(Recorded data)
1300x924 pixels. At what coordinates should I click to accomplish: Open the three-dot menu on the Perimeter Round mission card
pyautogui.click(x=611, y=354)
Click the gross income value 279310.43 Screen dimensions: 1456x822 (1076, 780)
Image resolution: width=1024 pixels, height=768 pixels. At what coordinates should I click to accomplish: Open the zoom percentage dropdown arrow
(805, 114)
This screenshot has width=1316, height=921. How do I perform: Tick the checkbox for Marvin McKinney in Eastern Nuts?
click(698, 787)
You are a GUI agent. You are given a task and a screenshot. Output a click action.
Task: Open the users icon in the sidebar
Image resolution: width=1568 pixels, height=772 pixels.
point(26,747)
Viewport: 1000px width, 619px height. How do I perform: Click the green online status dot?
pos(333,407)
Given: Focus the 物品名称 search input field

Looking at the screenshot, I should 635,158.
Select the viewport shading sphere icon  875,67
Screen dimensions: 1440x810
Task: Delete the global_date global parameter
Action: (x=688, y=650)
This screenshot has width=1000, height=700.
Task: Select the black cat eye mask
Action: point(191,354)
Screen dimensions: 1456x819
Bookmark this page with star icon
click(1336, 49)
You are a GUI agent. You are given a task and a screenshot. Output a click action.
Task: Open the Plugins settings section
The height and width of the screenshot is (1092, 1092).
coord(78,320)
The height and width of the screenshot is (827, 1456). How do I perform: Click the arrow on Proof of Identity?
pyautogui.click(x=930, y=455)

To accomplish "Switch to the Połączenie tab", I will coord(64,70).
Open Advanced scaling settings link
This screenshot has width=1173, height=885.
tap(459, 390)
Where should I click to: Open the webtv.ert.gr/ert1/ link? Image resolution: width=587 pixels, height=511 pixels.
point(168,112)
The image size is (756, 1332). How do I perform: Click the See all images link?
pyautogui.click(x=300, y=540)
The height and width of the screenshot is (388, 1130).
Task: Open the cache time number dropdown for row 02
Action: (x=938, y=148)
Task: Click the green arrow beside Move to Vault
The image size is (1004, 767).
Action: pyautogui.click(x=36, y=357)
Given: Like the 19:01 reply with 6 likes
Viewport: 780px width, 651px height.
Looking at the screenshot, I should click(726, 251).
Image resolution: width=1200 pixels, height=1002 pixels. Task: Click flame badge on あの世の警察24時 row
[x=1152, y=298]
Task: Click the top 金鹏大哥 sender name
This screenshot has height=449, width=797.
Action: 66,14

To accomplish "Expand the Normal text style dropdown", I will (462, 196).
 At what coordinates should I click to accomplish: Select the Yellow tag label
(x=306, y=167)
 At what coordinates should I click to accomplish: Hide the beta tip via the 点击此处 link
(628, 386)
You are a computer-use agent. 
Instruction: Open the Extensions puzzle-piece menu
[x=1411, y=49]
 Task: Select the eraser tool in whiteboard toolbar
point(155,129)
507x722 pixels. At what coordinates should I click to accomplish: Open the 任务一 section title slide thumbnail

→ The problem: Please copy the records verbatim, from the start through the line containing "click(1336, 49)", that line included.

→ Written solution:
1300x924 pixels. At what coordinates should I click to accomplish: Open the three-dot menu on the Perimeter Round mission card
pyautogui.click(x=611, y=354)
Click the gross income value 279310.43 Screen dimensions: 1456x822 (1076, 780)
Image resolution: width=1024 pixels, height=768 pixels. At what coordinates should I click to accomplish: Open the zoom percentage dropdown arrow
(805, 114)
This screenshot has width=1316, height=921. How do I perform: Tick the checkbox for Marvin McKinney in Eastern Nuts?
click(698, 787)
You are a GUI agent. You are given a task and a screenshot. Output a click action.
Task: Open the users icon in the sidebar
Image resolution: width=1568 pixels, height=772 pixels.
point(26,747)
Viewport: 1000px width, 619px height. How do I perform: Click the green online status dot?
pos(333,407)
Given: Focus the 物品名称 search input field

Looking at the screenshot, I should 635,158.
Select the viewport shading sphere icon  875,67
Screen dimensions: 1440x810
Task: Delete the global_date global parameter
Action: (x=688, y=650)
This screenshot has width=1000, height=700.
Task: Select the black cat eye mask
Action: point(191,354)
Screen dimensions: 1456x819
Bookmark this page with star icon
click(1336, 49)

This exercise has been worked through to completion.